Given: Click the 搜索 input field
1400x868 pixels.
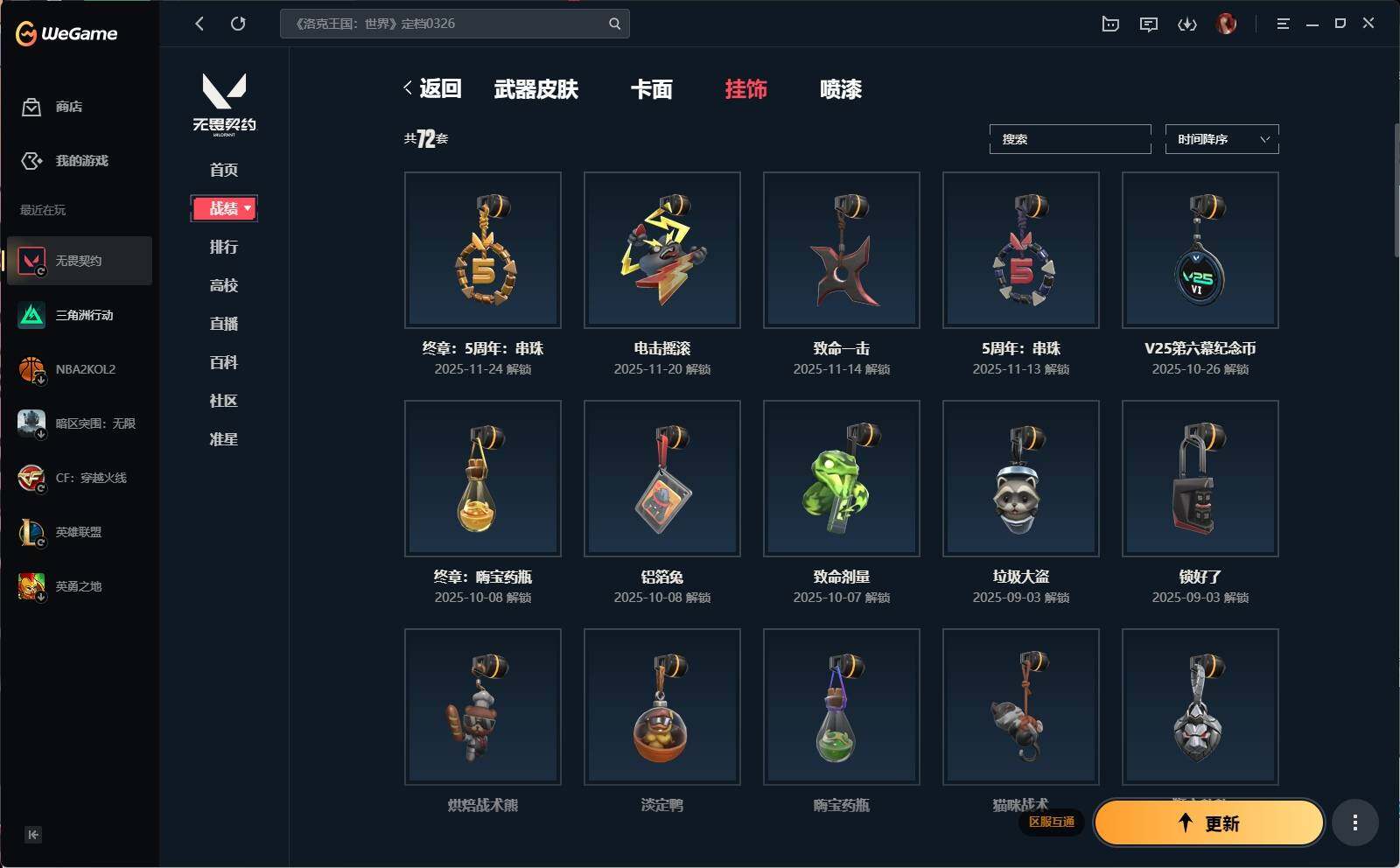Looking at the screenshot, I should [1070, 139].
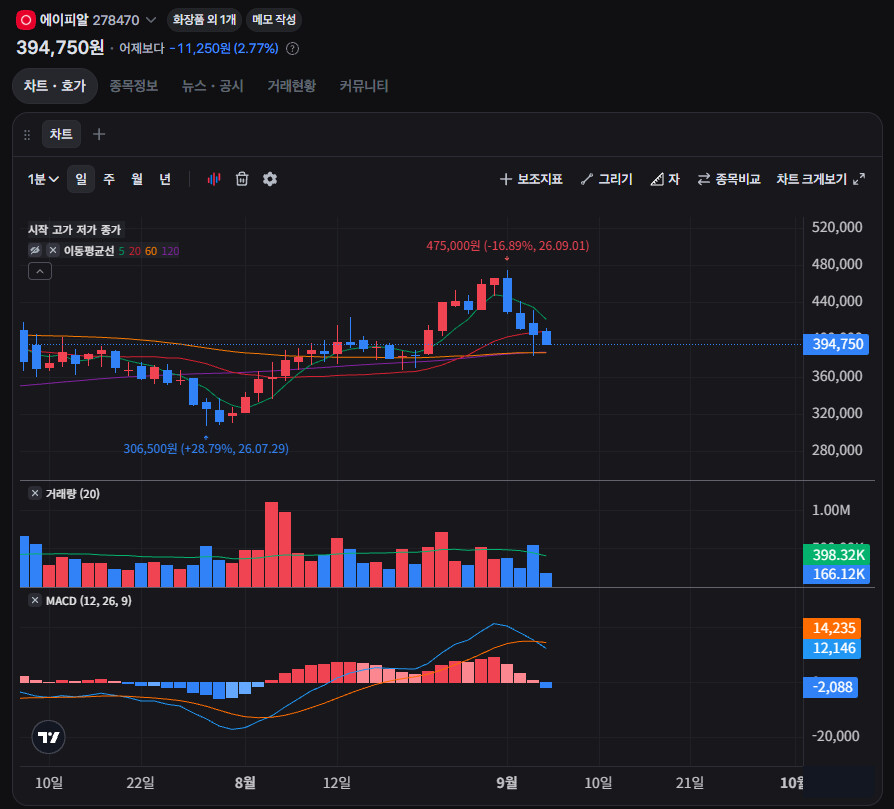The image size is (894, 809).
Task: Click the drag handle beside 차트 tab
Action: [27, 135]
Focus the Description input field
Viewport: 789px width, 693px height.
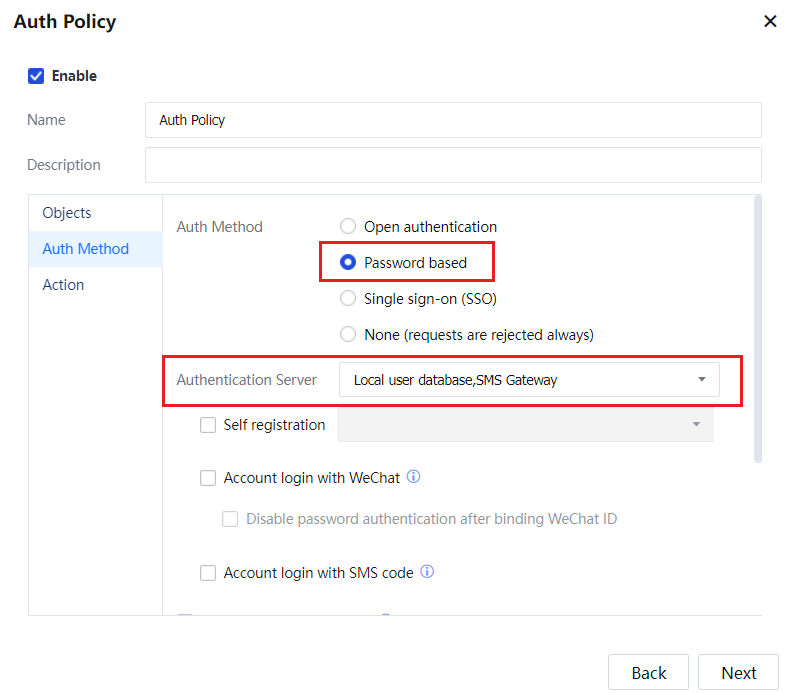coord(453,165)
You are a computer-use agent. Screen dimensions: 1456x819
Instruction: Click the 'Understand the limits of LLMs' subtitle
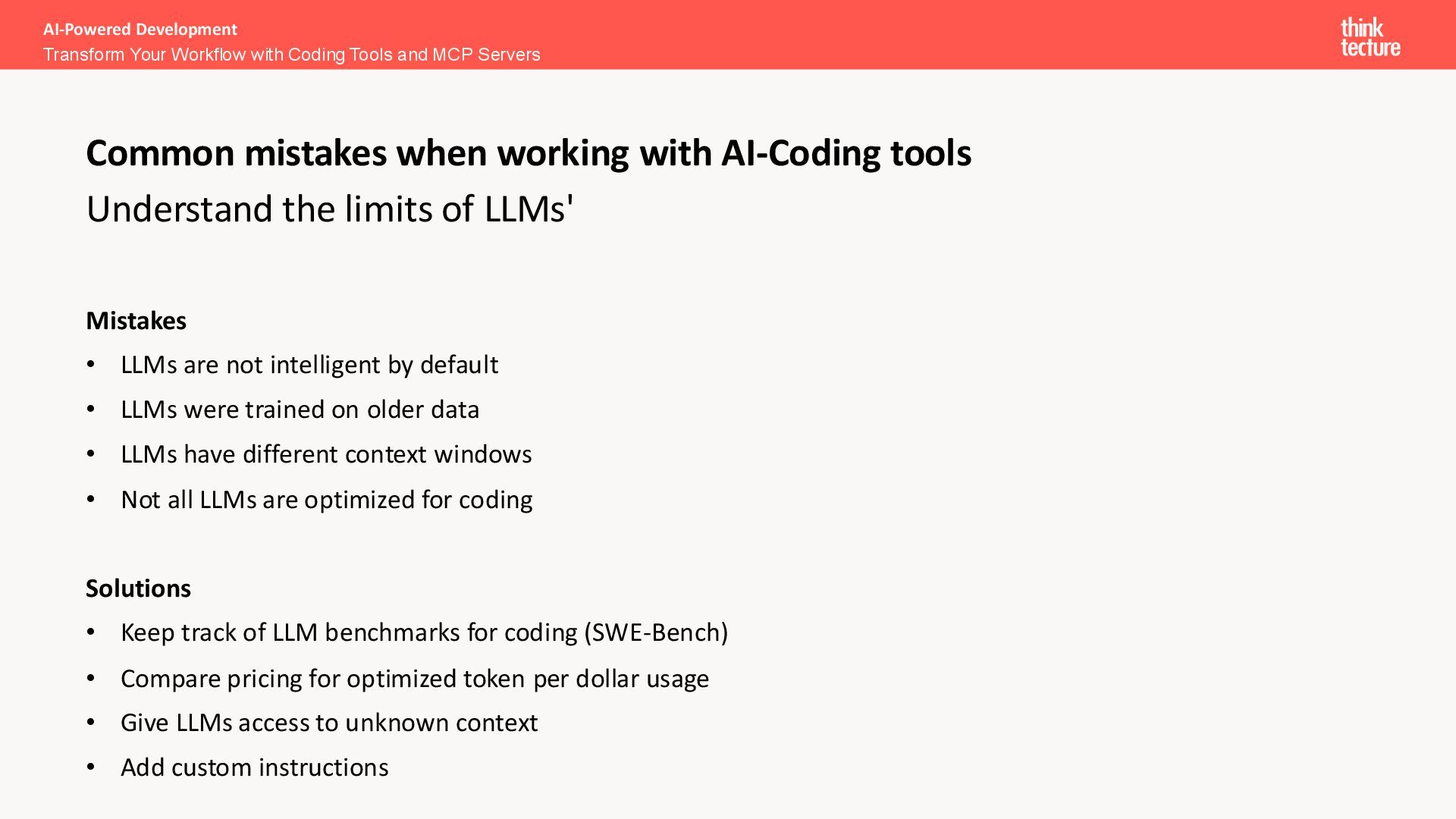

● **Problem to solve**
Reproduce each line in the listing above that mentions the string "field".

● **Exercise solution**
Given: Click the 搜索 input field
Focus the Description input field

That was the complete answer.